When the Water Turns Clear | Performing Arts Review | Chicago Reader

When the Water Turns Clear 

When The Water Turns Clear, ETA Creative Arts Foundation. In Mark Clayton Southers's new play, a young African-American widower fights to claim a better future for himself and his ten-year-old son, Andre. Jesse has been working in a white man's grocery store for years but is treated with little respect. Encouraged by his uncle Reese and cousin Lionel, Jesse decides to take action, but his efforts to change the situation have dire and dramatic consequences for the entire family.

Southers's play includes moments of genuine comedy and candid observations on the obstacles African-American men face. Yet this world-premiere production has the feel of a workshop performance. The script moves from one plot point to the next with scant character development: the playwright may have given each person a subtle inner life, but as directed by Terry Cullers, the ensemble fails to flesh them out.

With one real exception: Rolando A. Boyce Sr. makes Jesse's struggles and emotional attachments to the other characters abundantly clear.

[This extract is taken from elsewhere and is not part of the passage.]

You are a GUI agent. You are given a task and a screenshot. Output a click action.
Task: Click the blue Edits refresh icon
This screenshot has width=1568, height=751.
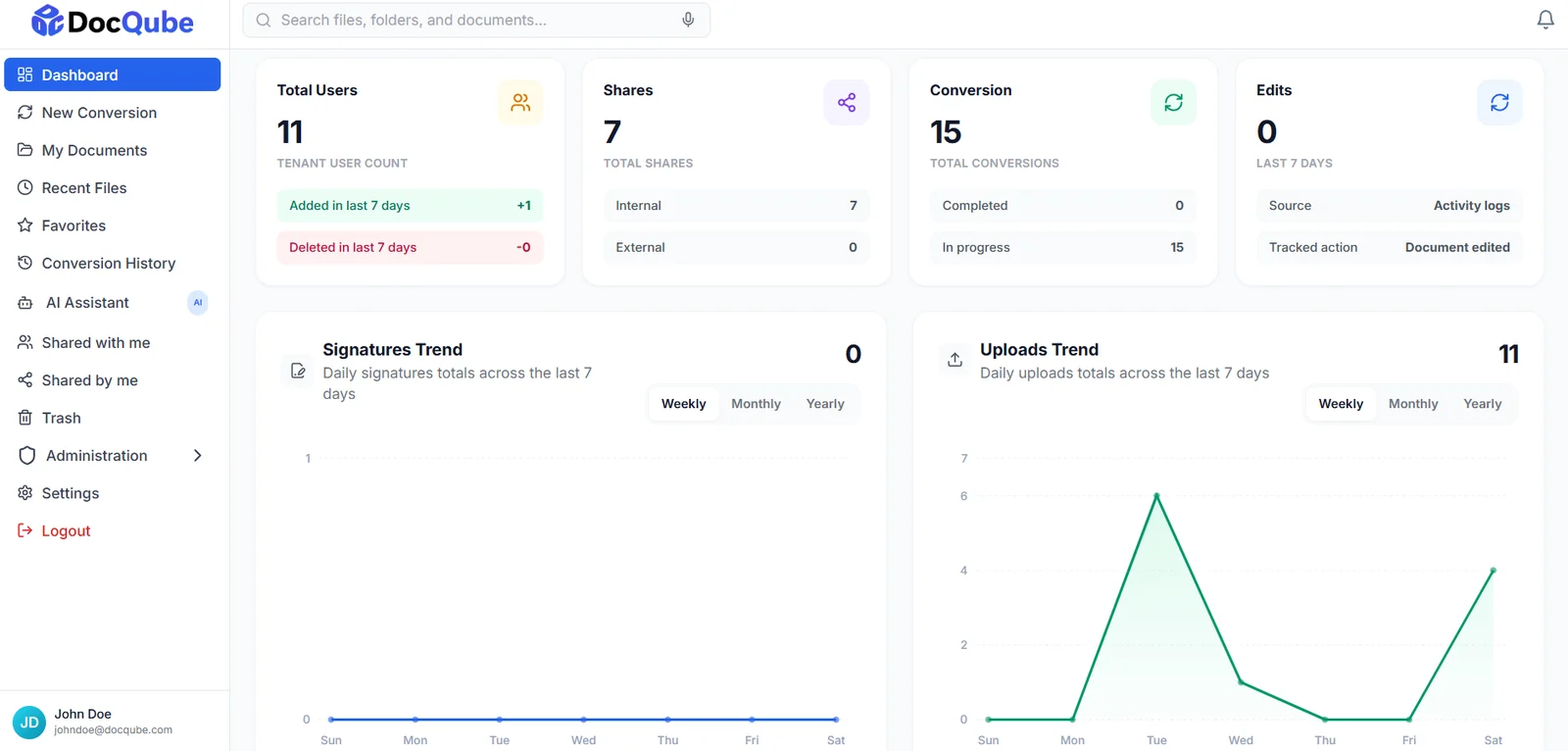pos(1499,102)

And though J.J. McCormick as Reese overplays some lines, he gives the production comic life. But Roderick Jean-Charles's performance as Lionel is uneven, and Donica Henderson-Thornton's turn as Jesse's love interest is flat. Playing Andre, young Brandon Jackson has stage presence but needs stronger focus. Still, if a more consistent cast were to delve deeper into Southers's meditations on self-determination, they could prove powerful.